Better world taxonomies with checklists!

There's new massive Reptiles of the World, Amphibians of the World, and Odonates (Dragonflies and Dameselflies) of the World taxonomies.  And the Butterflies of the World and Mammal Watching world taxonomy got updated not long ago as well!

You may have thought Scythebill already had these - and it did.  But now, virtually every species comes with a range statement and per-country checklists (plus US, Canada, and Australia state/province/territory checklists). It took a lot of work to get range statements for all of those taxa.  But now that they're available, you can see (for instance), 175 species of dragonflies and damselflies found on Madagascar (138 of them endemic!), or more than 200 species of snakes in Australia!  I've pulled this information from iNaturalist, but, to be clear, it didn't have this information when I got started, so I've dug up the information and contributed range information for somewhere around 10,000 species across the various taxonomies.  And for every one of them, you're one click away from the iNaturalist account for the species, often with a wealth of information (a new feature in 15.9.0).

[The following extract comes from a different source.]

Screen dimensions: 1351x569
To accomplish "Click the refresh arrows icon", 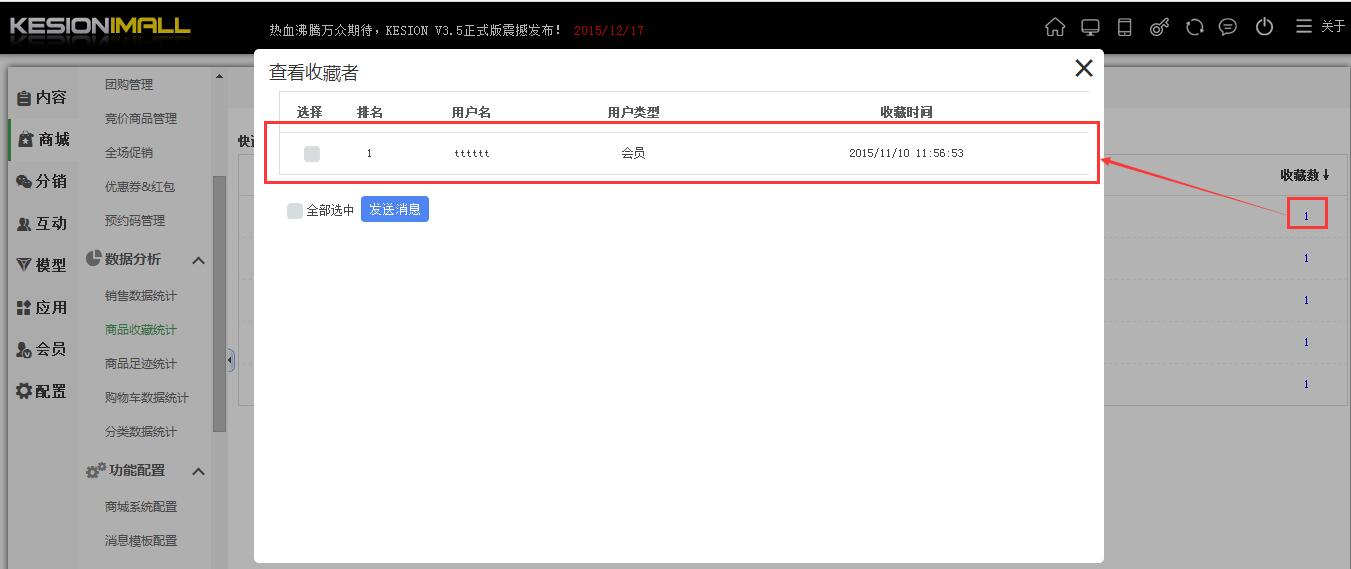I will (1194, 27).
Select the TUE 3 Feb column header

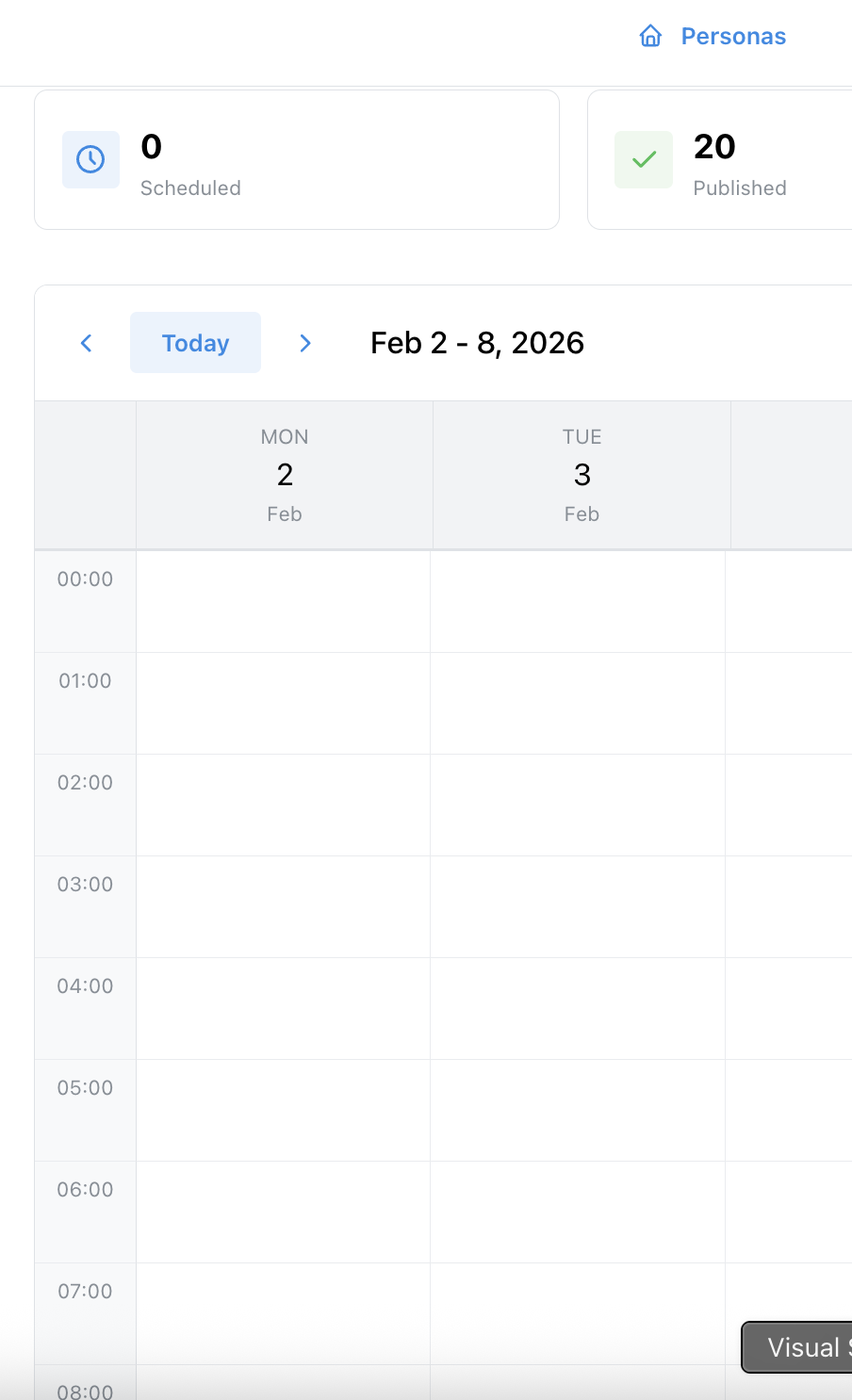[581, 474]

"Verify against checklists" for extended taxonomies

If you're using an extended taxonomy with checklists (today, the Mammals, Butterflies, Reptiles, Amphibians, and Odonates of the world), you can use the Verify against checklists... option in the File menu.  It'll tell you any species you've recorded that the checklists say shouldn't be there.  It's possible that the checklists have errors, and if so, please consider submitting a correction to iNaturalist - but when I tried this on my own mammal list, I uncovered a lot of mistakes in my own records.  For example, that "White-fronted Capuchin" I saw in northern Peru wasn't that widespread species at all, but rather the critically endangered Ecuadorian White-fronted Capuchin!

Browse by species: "Only species found in"

The Browse by species window now has a new option any time you're using a taxonomy with checklists, like the built-in bird taxonomies or any of the new world taxonomies.  You can enter a country, a continent, or even a "magic" region name like Western Palearctic or ABA Region, and the taxonomy will automatically filter itself down to orders, families, and species found in that area:


Mammal Watching taxonomy for the ABA region


This is especially handy for making the new world extended taxonomies manageable.  So if you want to use "Browse by species" for exploring a taxonomy, but just for one country, you can do it.

Smaller fixes

  • Entering sightings using a checklist could sometimes display information like a species count on the wrong row.  (It was a display-only problem - the data was saved on the right species.)
  • When building a new extended taxonomy, Scythebill was very picky about having each order, family, and genus appearing consecutively in the CSV file.  (That is, you couldn't have a block of species in family Someidae, then Otheridae, and then go back to more species in Someidae.)  It's now much more flexible.
  • The Splits and Lumps report confused just about everyone with how it reported changes.  Now, instead of telling you it's showing splits for "2022", it'll say "2022 vs. 2023".
  • The "English (BOU)" name option for IOC showed "Yellow Warbler" for the wrong species (Setophaga petechia instead of Setophaga aestiva).  A few other BOU names have been added for that option, e.g. Daurian and Turkestan Shirike.